What this exercise asks:
**a)** In the article on the Trump impeachment, before what date did McConnell's memo say the Senate could not meet again unless all 100 senators agreed?
**b)** Please resume the article on the Trump impeachment after its final sentence.

Text section:
The plan to impeach President Trump over his encouragement of a mob that ransacked the Capitol is colliding with the reality that doing so could delay, by at least a few days or weeks, confirmation of key Joe Biden nominees after the inauguration.
There are no signs yet that Democrats are having any second thoughts about their push to impeach Trump in the House — a move that at some point would require the Senate, the body in charge of confirming presidential appointments, to take up the matter with a trial.
But there is a recognition that doing so will come at cost to President-elect Joe Biden — even if its cost is outweighed by the demand to hold Trump accountable for inciting the riot — if the Senate does not take up the impeachment until around the time Biden is inaugurated president.
In a memo passed around on Friday, as the House was coalescing around moving forward with impeachment, Majority Leader Mitch McConnell (R-KY) said that the Senate rules would not let the Senate meet again before Jan. 19 unless all 100 senators agreed to convene earlier.
That timeline for a Senate impeachment trial would take off some of the pressure on Senate Republicans for voting to remove Trump, since the trial would not start until at least Jan. 20, after Biden was sworn in and Trump was already out of office. It could also mean that Cabinet posts that are usually filled with a president’s replacements in the early days of his or her first term would remain vacant — and at a time when the country is facing a devastating pandemic, an economic crisis, and now also the threat of violence from Trump supporters unwilling to accept Biden’s victory.

Records from a data source
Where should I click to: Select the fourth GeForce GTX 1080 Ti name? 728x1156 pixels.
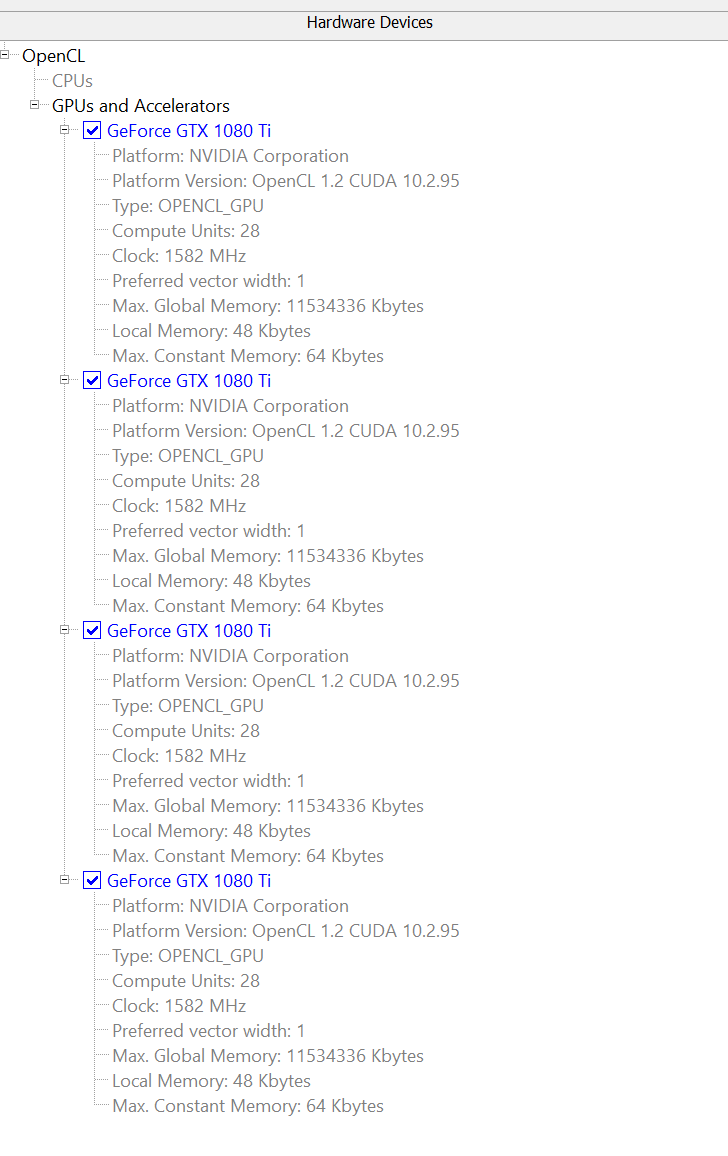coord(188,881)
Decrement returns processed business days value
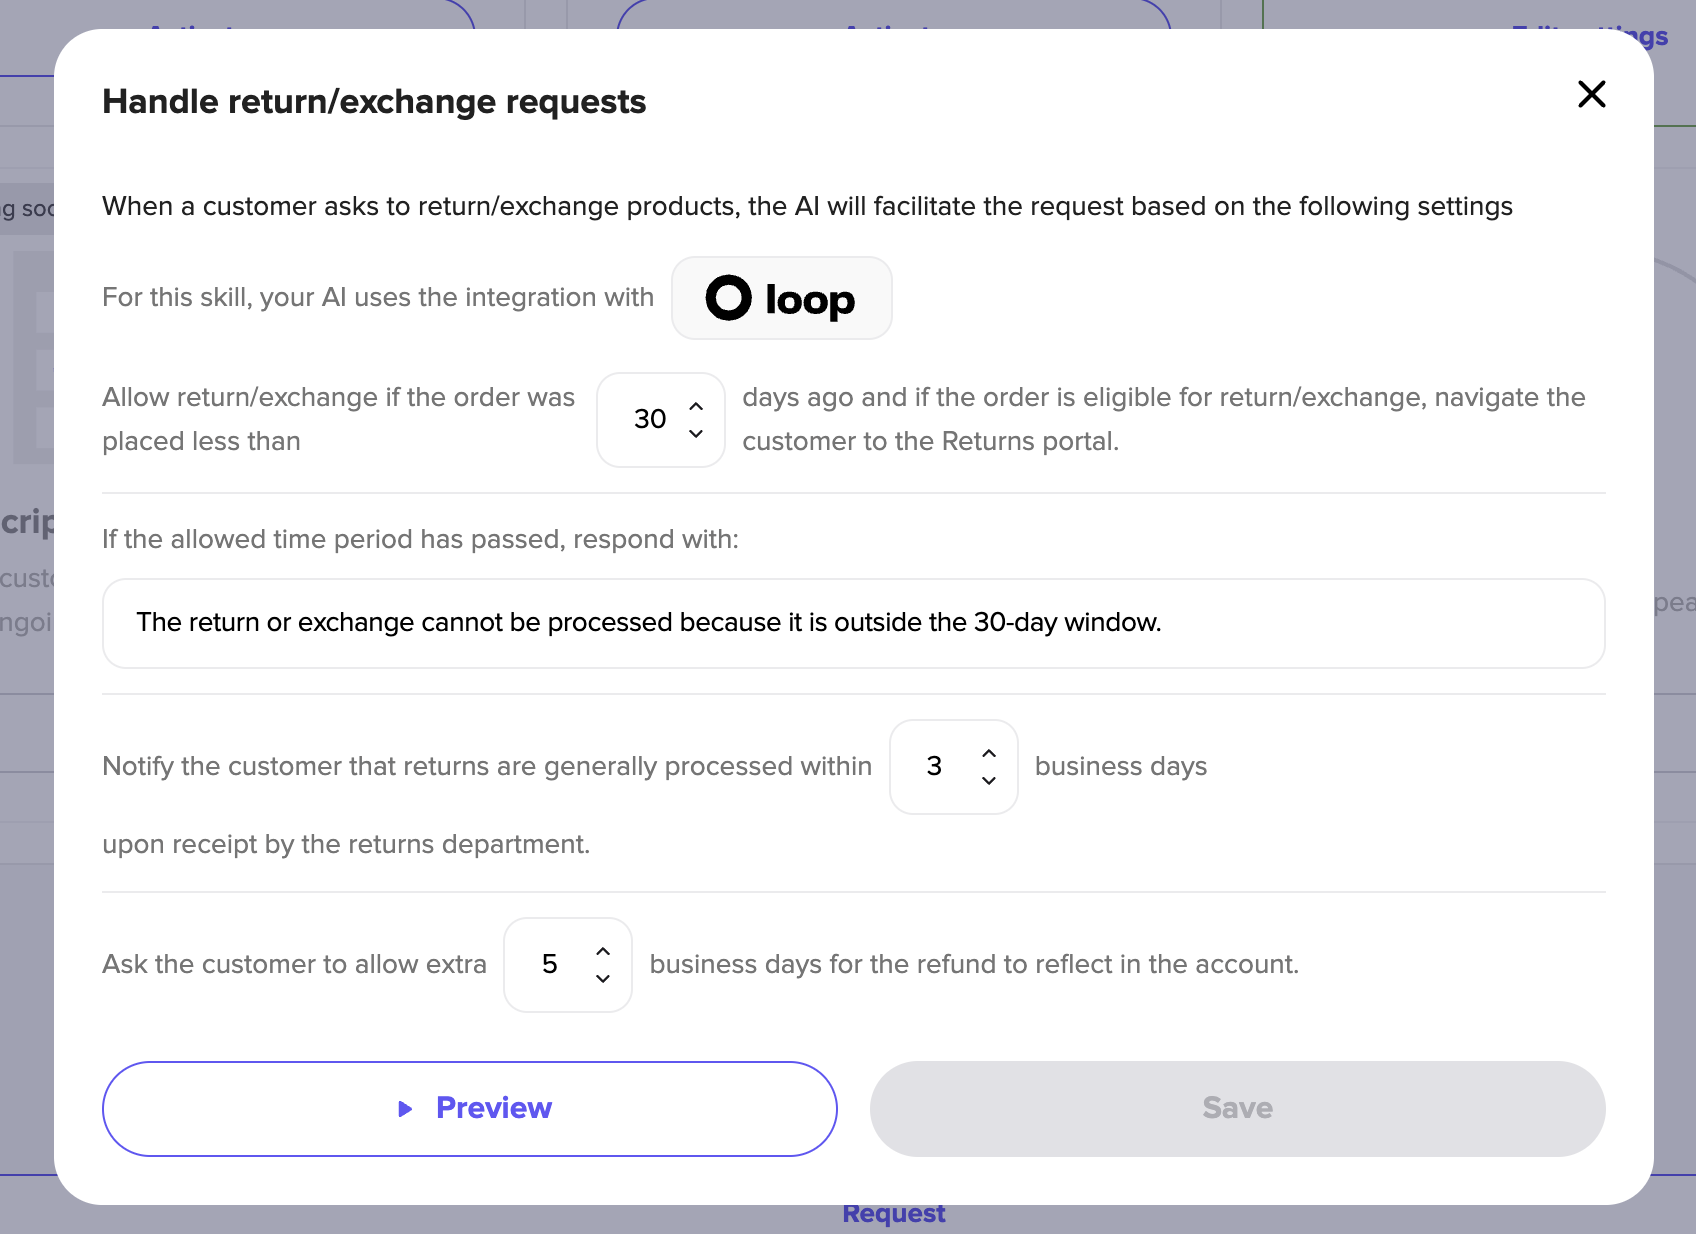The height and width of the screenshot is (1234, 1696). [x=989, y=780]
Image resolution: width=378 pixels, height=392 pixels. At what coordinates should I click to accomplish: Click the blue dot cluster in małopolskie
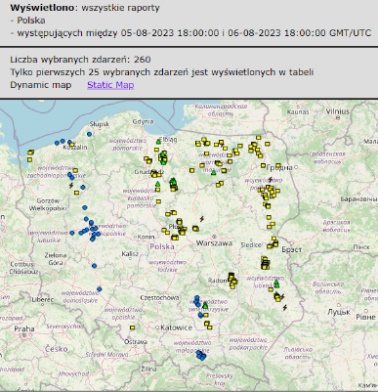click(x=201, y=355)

Answers given:
**a)** Jan. 19

**b)**
Already, the GOP-controlled Senate has been slow to schedule pre-inauguration confirmation hearings for crucial Biden nominees — a slowness that’s been a break with past practice. An impeachment trial in the early days of his administration could put Biden’s legislative agenda on hold as well.
House Majority Whip Jim Clyburn (D-SC) on Sunday floated the possibility that Speaker Nancy Pelosi (D-CA) could hold off on sending the impeachment articles to the Senate for some extended period of time — perhaps as long as the first 100 days of the new Biden administration.
“It just so happens that if it didn’t go over there for 100 days, it could — let’s give President-elect Biden the 100 days he needs to get his agenda off and running, and maybe we’ll send the articles sometime after that,” he said on CNN.
So far, there is no indication of broader support of such an approach, which would undoubtedly attract mockery from Republicans.
Biden told reporters on Monday that his team was looking into how the Senate could “bifurcate” its daily schedule, so that half of its working time is devoted to confirmations and the other half to the impeachment schedule.
“Can you go [a] half-day on dealing with the impeachment, and a half-day getting my people nominated and confirmed in the Senate?” Biden said.
A Senate Democratic aide, meanwhile, has suggested to some outlets that Sen. Chuck Schumer (D-NY), while he is still the minority leader, might use an obscure post 9/11 authority to pressure McConnell to reconvene the Senate earlier for impeachment. That option allows McConnell and Schumer to call the Senate back into session during times of national emergency. Schumer has also signaled support for finding a way for the Senate to advance on the Biden administration priorities while the impeachment trial is ongoing.
Incoming administrations in the past have traditionally been able to get Senate confirmation of key nominees quickly after inauguration. Presidents George W. Bush, Barack Obama and Trump have all had at least a few nominees confirmed on Inauguration Day or the day after. Usually that priority is reserved for secretaries of state, Defense secretaries and, sometimes, secretaries of the Treasury. But, given the unique nature of the crisis facing Biden, he may wish to also prioritize other Cabinet officials, such as his Health and Human Services nominee Xavier Becerra or his Justice Department pick, Judge Merrick Garland.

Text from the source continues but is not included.